Não me lembro bem a que hora do dia eu me referia na agenda quando disse que parei pra ligar pra Ela. No entanto, o registro desse dia deixa claro que a influência dela na minha já tinha se tornado atemporal - não no sentido de não estar atrelada a nenhum tempo, mas sim a todos os tempos do tempo que eu tinha e sigo tendo. Falar com ela era (e, por certo, ainda é) o momento mais aguardado dos meus dias, desses dias cinzas - ou mesmo desses momentos, por breves que sejam - em que eu não a vejo. Ouvir a voz dela é a melhor maneira de paliar a saudade que se estabelece entre nossas distâncias.
Além disso, nesse dia registrei também o status de meu investimento nela, que também consistia em expressar-lhe meus sentimentos declarada e, se preciso, incisivamente.
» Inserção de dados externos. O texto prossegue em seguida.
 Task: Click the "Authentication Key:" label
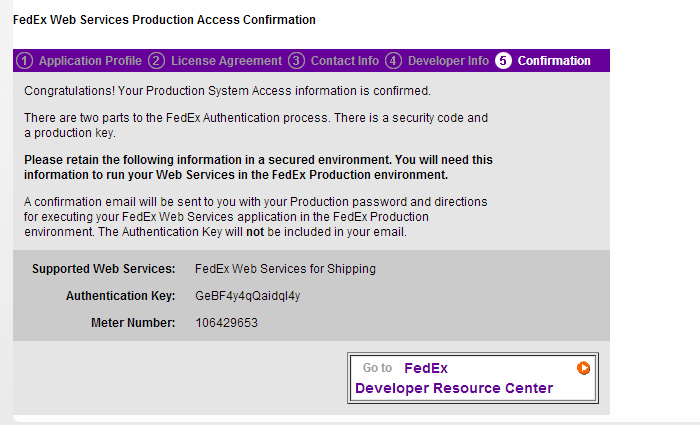click(120, 296)
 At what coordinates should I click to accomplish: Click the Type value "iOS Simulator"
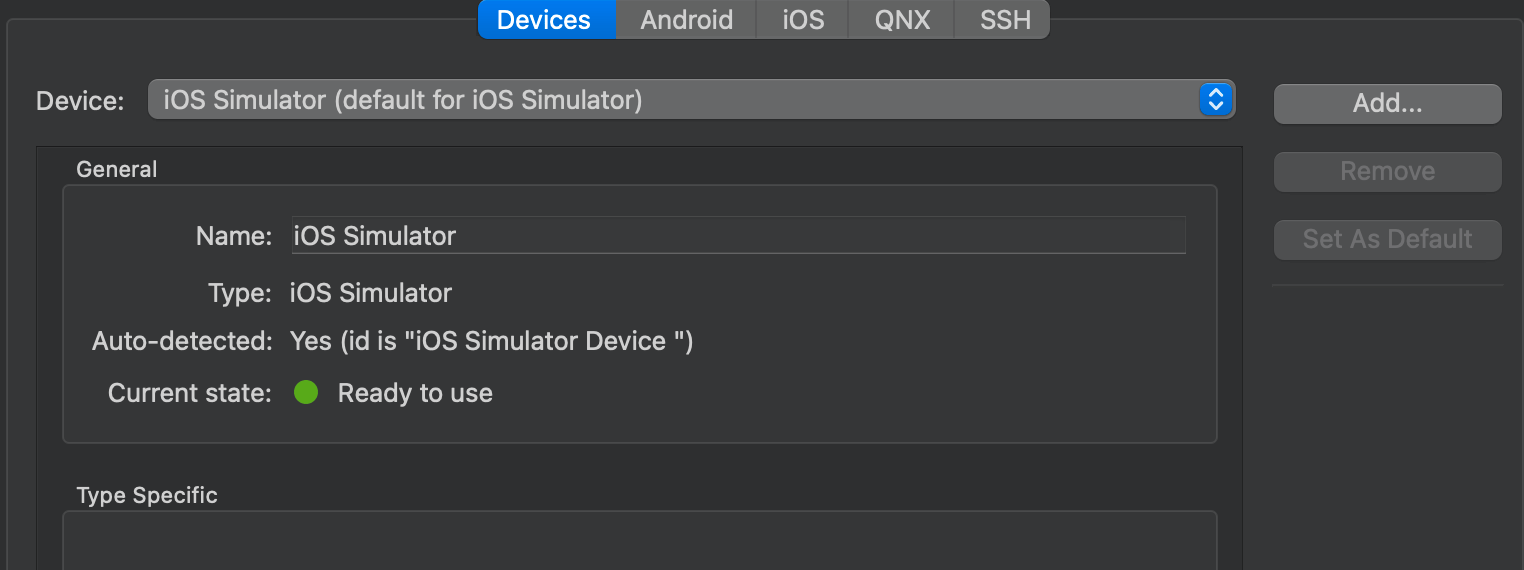[x=371, y=293]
Já não havia tempo a perder: eu a queria muito pra mim, e tinha que deixar isso claro, com todas as letras. Já era impossível dissimular o indissimulável, esse sentimento que, mesmo que palavras o tentem ocultar (o que não era o caso), todo o ser o denuncia.
Fui denunciado por meus olhos e por meu sorriso ao mínimo sinal dela, mas não hesitei em confessar minha culpa: eu estava completamente apaixonado. Converti-me de réu a homem livre por ter ganho minha causa: o coração e o amor dela.